[Word and element location records]
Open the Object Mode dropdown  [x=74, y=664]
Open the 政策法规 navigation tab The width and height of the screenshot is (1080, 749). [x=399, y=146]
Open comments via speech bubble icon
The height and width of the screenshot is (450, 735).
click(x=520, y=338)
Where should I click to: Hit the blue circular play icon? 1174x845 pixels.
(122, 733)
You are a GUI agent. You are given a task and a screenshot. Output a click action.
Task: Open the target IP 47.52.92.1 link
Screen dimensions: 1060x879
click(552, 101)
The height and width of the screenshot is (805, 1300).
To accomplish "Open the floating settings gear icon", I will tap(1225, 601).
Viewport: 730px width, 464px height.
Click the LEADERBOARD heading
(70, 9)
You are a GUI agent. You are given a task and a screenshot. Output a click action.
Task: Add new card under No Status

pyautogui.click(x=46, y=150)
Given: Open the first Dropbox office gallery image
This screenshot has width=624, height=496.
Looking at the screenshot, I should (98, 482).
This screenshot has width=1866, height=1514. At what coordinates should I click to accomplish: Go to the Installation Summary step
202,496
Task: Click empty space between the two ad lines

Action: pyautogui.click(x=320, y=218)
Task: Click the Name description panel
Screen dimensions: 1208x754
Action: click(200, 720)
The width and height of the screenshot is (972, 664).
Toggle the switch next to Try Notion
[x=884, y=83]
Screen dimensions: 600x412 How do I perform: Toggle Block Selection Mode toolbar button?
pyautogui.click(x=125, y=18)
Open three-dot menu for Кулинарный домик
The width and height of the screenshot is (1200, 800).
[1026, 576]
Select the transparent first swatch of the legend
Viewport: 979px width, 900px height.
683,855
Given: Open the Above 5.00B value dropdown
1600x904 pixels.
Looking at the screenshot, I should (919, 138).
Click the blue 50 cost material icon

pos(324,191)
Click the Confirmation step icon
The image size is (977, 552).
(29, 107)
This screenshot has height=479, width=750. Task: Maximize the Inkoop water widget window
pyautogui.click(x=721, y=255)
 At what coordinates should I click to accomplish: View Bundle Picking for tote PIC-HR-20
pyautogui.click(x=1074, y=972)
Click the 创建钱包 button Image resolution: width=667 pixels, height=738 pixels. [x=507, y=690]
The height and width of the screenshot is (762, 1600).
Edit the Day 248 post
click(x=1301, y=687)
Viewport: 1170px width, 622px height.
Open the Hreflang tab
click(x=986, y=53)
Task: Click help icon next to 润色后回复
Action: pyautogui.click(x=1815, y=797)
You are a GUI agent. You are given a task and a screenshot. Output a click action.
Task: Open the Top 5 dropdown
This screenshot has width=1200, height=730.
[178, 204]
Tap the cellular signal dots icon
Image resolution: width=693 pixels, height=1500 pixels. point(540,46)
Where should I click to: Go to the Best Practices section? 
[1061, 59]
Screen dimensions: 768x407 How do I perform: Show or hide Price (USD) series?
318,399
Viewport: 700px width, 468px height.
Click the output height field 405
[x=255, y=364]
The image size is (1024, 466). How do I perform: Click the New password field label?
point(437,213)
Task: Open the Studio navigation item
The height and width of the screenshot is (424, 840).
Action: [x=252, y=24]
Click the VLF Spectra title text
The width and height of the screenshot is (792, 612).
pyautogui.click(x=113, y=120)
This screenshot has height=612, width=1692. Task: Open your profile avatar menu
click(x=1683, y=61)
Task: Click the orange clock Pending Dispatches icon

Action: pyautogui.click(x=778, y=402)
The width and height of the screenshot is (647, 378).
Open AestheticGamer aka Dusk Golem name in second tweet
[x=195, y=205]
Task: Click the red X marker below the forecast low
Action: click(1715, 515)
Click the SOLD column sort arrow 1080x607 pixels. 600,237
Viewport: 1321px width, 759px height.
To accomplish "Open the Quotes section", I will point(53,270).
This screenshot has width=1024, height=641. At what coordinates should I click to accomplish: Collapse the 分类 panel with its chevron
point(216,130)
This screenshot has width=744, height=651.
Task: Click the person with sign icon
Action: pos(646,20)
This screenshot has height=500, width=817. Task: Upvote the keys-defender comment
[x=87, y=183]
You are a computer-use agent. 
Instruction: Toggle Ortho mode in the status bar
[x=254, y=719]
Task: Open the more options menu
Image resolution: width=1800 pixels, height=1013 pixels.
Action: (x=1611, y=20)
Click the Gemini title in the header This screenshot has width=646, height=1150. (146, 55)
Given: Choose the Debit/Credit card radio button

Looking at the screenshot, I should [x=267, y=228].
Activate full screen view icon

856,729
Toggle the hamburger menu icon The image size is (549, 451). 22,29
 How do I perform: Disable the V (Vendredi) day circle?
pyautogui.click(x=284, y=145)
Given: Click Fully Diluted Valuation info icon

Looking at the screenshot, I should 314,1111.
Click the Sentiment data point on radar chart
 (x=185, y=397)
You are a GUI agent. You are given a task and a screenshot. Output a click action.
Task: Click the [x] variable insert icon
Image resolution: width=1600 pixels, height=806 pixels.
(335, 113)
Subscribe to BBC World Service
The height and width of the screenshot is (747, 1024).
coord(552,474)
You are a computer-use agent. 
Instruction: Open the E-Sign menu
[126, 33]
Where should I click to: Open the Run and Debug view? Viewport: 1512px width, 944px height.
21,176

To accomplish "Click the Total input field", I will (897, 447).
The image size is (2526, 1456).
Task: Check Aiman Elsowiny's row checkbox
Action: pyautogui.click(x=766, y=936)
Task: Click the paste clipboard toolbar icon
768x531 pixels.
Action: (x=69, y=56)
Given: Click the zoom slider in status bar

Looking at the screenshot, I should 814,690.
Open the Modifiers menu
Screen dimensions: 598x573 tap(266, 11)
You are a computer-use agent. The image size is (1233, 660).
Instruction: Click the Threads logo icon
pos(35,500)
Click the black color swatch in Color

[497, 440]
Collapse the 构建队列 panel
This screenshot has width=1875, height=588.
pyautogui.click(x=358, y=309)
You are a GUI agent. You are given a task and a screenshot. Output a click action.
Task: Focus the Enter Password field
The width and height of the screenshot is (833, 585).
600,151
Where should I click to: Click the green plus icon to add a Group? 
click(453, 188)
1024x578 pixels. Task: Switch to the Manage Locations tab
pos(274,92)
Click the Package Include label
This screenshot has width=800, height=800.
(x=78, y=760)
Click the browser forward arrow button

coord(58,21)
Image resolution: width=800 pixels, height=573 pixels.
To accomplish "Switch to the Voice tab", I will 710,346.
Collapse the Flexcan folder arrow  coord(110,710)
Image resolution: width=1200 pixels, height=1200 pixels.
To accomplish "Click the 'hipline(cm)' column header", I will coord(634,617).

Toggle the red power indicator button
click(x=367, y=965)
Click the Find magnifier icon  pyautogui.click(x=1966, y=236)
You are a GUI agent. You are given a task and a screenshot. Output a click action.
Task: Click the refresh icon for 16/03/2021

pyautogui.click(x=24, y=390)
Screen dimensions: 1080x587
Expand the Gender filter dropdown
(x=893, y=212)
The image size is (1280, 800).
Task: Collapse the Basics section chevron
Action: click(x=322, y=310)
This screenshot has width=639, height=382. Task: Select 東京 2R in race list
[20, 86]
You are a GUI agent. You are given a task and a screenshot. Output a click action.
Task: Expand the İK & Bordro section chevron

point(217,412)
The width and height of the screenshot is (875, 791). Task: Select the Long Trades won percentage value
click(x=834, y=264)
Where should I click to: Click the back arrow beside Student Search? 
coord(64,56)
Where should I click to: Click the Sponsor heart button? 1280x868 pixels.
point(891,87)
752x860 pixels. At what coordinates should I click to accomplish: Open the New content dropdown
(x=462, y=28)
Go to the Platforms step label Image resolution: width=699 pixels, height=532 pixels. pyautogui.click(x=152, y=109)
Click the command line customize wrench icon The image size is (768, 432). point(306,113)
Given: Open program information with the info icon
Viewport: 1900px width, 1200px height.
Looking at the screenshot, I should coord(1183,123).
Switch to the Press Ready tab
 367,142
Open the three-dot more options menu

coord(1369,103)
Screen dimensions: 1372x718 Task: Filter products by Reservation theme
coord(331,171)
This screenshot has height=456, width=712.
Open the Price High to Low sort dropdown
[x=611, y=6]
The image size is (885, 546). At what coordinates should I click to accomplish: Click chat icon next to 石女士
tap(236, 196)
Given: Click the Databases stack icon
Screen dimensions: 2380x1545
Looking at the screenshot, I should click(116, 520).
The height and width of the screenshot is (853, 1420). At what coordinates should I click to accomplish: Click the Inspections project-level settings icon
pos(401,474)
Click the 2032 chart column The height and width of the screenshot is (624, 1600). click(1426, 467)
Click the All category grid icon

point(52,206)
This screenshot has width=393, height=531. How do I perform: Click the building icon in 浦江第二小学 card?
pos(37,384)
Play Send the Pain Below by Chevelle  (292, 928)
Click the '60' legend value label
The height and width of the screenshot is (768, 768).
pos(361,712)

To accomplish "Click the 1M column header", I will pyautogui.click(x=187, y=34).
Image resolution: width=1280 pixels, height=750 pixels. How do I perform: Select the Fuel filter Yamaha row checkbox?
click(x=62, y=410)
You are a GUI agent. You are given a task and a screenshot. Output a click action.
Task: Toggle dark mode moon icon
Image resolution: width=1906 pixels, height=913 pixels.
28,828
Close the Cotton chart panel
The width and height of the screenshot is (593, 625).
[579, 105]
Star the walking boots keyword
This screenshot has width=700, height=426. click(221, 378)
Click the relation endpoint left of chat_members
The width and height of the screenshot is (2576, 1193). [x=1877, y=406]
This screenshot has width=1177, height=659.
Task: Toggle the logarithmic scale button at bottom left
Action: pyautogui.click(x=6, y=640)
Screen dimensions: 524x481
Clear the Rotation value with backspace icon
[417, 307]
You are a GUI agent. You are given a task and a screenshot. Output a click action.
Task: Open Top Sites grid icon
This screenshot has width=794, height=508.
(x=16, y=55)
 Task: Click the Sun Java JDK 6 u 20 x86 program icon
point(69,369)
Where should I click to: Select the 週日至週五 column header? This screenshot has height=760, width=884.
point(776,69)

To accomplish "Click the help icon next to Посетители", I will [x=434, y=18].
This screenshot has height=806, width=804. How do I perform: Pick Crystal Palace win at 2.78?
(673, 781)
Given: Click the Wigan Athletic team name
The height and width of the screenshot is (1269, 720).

### Task details
Pull out each line of the records above that contains the string "label".

### Written solution
The image size is (1024, 466). How do I perform: Click the New password field label?
Click the Package Include label
Go to the Platforms step label Image resolution: width=699 pixels, height=532 pixels. pyautogui.click(x=152, y=109)
Click the '60' legend value label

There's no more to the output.